Jharkhand objects to third rail track within Palamau Tiger Reserve
The wildlife issues related to a proposal for laying a third railway track through a part of Palamau Tiger Reserve (PTR) is unlikely to be resolved at a meeting scheduled to be held in New Delhi on Wednesday.
The matter is listed for discussion at the meeting of the project monitoring group of the department of promotion of industries and internal trade under the Union ministry of commerce and industry that day.
The railway took up construction of a 291-long third railway line between Patratu and Sonnagar 12km of which is to pass through PTR but the Jharkhand government objected to the construction, apprehending it would disturb the wildlife.
A double-line railway track already exists in that stretch under control of Dhanbad division of South Central Railway but the railway authorities wants to construct a third line as they consider it essential for the operational point of view to facilitate faster transport of coal and also to act as a feeder route.
But Jharkhand objected to the proposal of construction of the additional rail track through PTR and referred the matter to the National Tiger Conservation Authority that in turn formed a committee.
The committee called for data related to elephant and tiger population in the reserve, location of elephant crossing zones/tracks, wildlife accidents etc for preparing a draft wildlife management issues and mitigation measures.
Meanwhile, PTR authorities suggested that the proposed 12-km rail track within the tiger reserve be shifted to a new location, about 2km away, that the railway authorities considered not feasible.

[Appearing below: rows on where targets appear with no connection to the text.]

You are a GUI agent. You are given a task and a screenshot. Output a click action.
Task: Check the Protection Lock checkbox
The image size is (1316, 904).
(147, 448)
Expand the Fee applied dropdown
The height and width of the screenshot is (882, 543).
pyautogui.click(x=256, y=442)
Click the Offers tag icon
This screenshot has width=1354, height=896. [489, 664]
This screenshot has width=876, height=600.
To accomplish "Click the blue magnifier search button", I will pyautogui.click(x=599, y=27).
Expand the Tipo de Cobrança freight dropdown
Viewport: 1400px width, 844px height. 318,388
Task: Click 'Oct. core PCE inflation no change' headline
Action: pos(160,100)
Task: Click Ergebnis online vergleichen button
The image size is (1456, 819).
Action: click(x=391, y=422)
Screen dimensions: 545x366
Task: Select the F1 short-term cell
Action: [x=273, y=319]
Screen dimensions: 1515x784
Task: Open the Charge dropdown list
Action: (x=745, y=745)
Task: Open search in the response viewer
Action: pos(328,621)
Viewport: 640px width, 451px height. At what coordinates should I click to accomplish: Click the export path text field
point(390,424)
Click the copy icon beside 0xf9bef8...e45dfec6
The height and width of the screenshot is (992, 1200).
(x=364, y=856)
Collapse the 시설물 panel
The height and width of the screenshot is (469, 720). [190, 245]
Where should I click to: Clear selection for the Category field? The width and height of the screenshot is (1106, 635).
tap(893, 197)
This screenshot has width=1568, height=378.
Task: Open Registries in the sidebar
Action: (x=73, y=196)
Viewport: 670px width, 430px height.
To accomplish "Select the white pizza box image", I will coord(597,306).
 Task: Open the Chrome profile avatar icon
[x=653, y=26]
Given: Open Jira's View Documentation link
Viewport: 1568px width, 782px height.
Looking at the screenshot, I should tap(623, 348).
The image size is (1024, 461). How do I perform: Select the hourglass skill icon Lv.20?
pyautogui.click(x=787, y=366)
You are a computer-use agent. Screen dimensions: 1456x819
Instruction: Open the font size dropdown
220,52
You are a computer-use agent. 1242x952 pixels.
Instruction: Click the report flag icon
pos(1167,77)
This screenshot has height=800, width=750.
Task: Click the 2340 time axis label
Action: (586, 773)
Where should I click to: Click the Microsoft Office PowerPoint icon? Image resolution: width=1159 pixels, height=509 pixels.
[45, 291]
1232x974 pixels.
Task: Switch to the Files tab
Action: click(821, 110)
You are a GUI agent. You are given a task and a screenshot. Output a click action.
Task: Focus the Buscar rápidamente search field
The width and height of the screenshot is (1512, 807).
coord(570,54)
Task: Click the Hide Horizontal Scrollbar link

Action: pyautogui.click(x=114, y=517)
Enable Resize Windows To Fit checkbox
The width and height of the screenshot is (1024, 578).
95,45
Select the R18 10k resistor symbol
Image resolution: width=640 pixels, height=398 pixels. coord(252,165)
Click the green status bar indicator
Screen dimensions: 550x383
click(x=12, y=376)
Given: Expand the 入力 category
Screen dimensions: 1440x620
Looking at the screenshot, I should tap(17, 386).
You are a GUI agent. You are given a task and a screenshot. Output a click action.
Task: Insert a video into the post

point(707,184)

“Shifting the proposed 12-km track between Chhipadohar and Hehegara stations to about 2km away to another location just outside the PTR limits should help them move trains faster,” PTR deputy director Kumar Ashish argued when contacted by The Telegraph.
“It being within a tiger reserve, the trains have to move with a speed of only 25 km per hour along that stretch now that can go up if the track is shifted to a location just 2 km away and will actually help faster movement of trains,” he explained, adding there were many fatal accidents when wildlife wanted to cross the existing rail tracks and came under moving trains.
“I understand they thought the proposal of shifting track was not feasible as it would run alongside a river,” Ashish said when asked about the railway’s reluctance to accept their shifting proposal, adding many longer stretches of the same 291-km line runs beside some river or the other.
Clearances for construction of a rail track within a tiger reserve have to be obtained from both the state and national wildlife boards and also others like a high powered committee, he further informed, indicating the construction proposal was unlikely to be passed in the meeting on Wednesday.